#### [RECORDS FOR THIS EXERCISE]
----

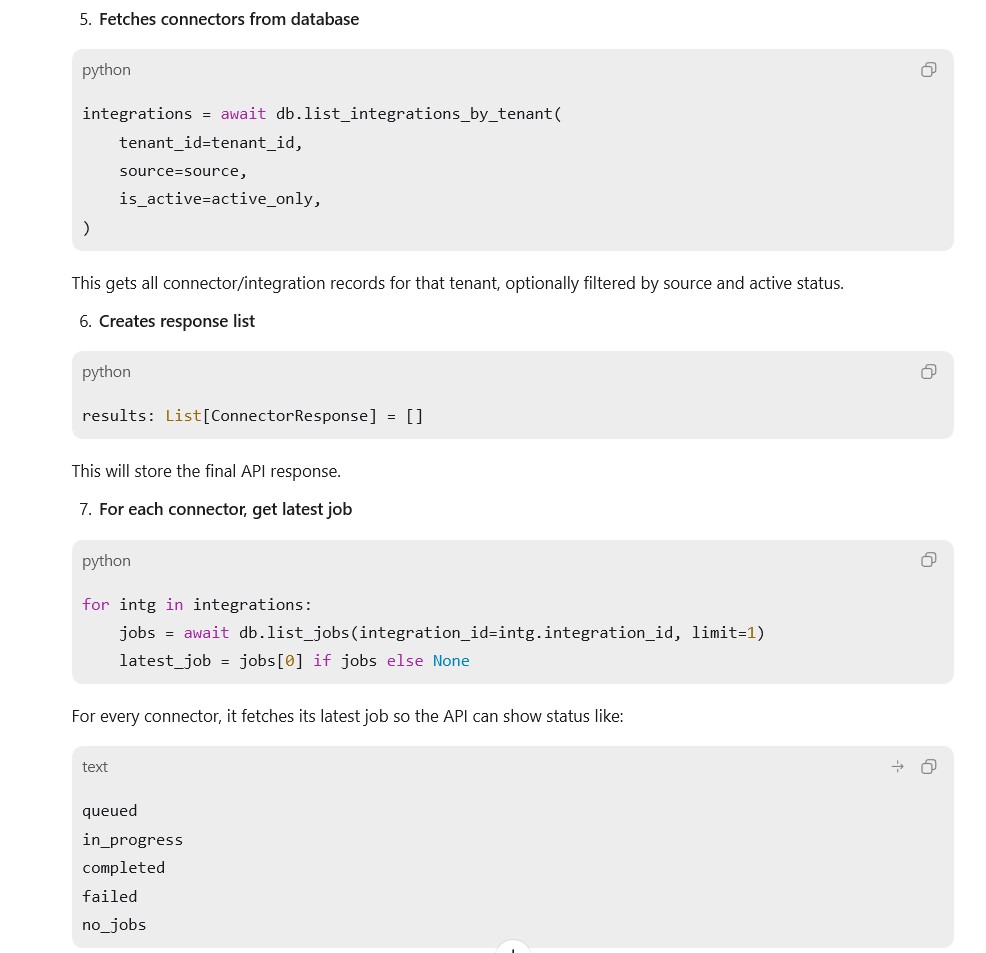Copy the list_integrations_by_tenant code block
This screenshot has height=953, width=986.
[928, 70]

----

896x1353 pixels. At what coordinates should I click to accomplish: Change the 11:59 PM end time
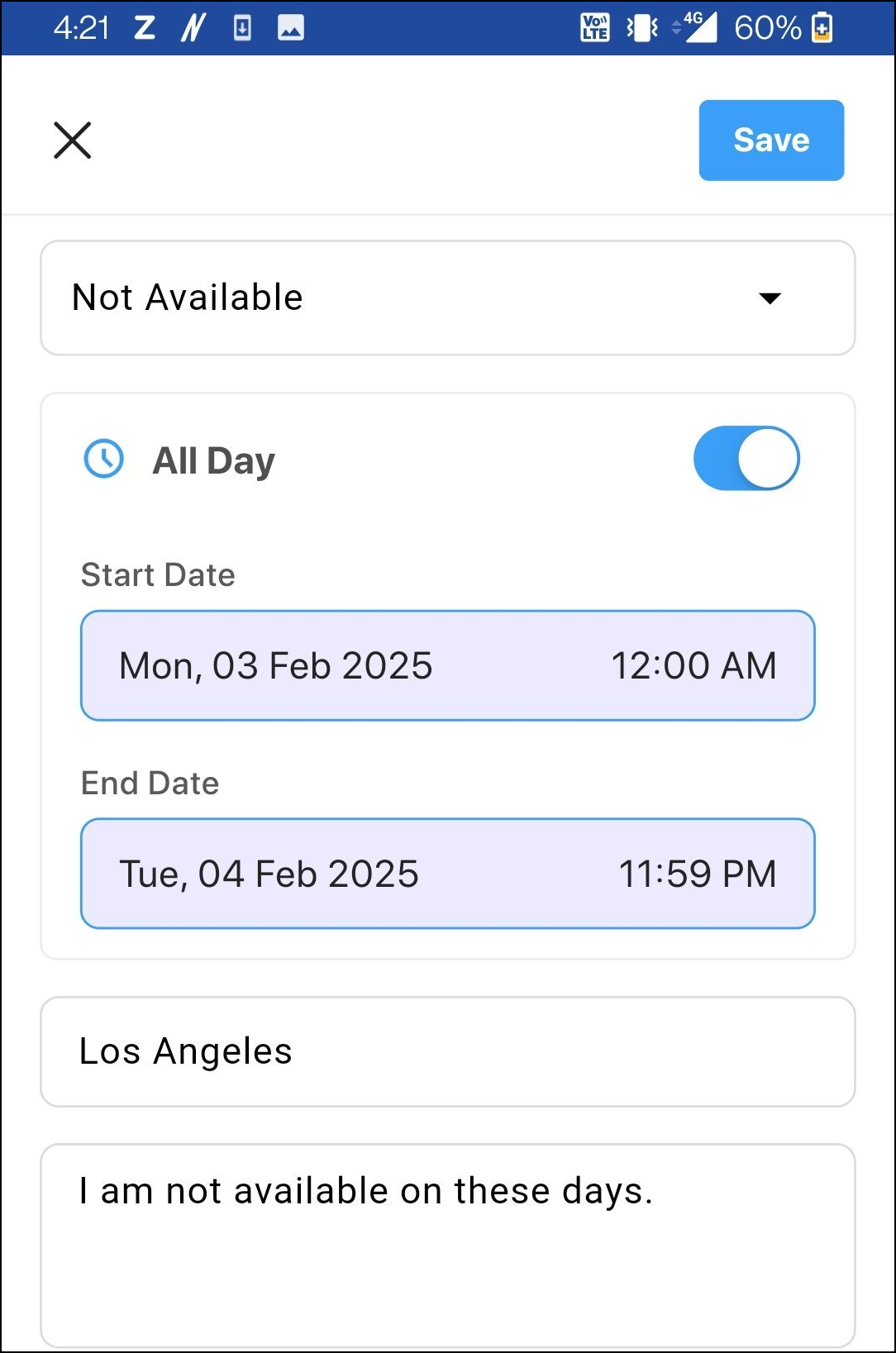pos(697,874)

----

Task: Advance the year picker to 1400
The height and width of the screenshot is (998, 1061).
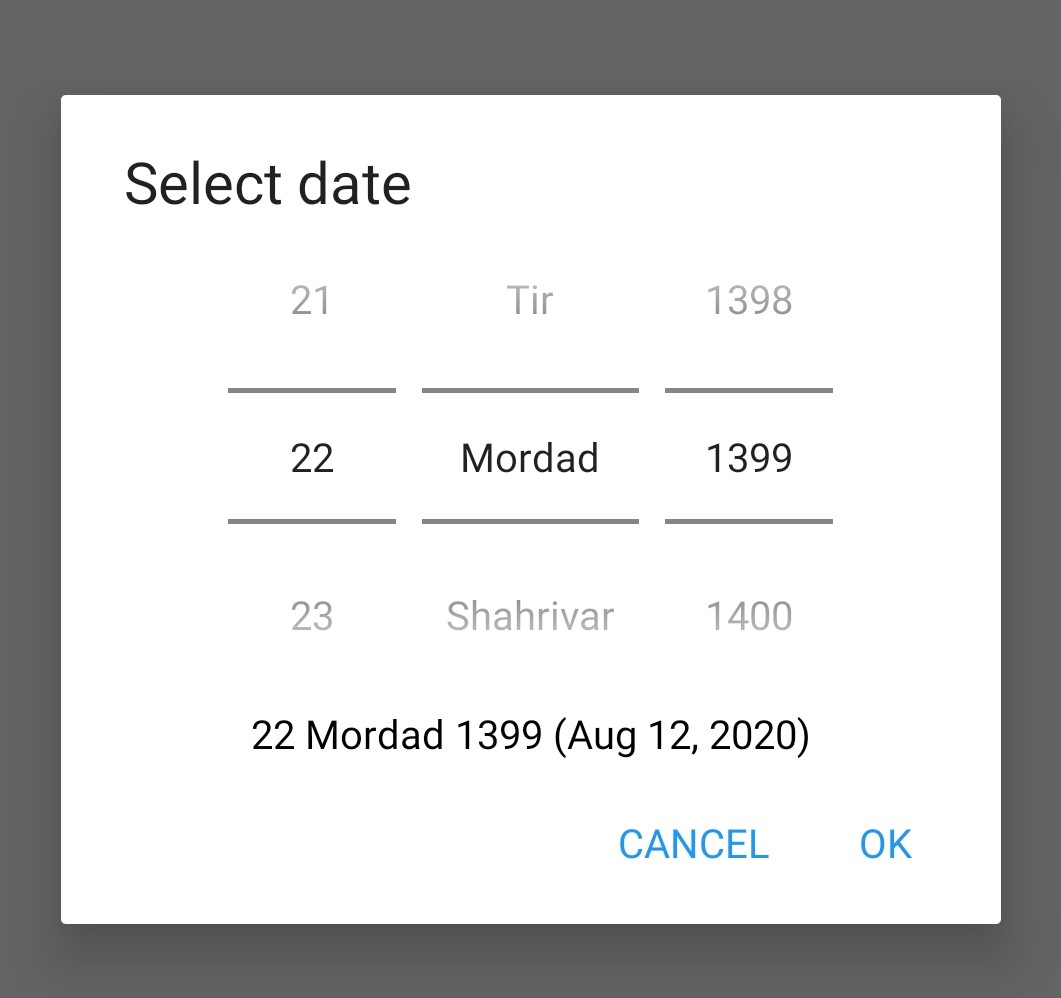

----

#### [YOUR TASK]
Taking the lines above, repeat exactly those from the line that contains "Task: Advance the year picker to 1400" through the line that contains "The height and", and both of those lines as well. Include nothing else.

#### [EXERCISE RESPONSE]
Task: Advance the year picker to 1400
The height and width of the screenshot is (998, 1061).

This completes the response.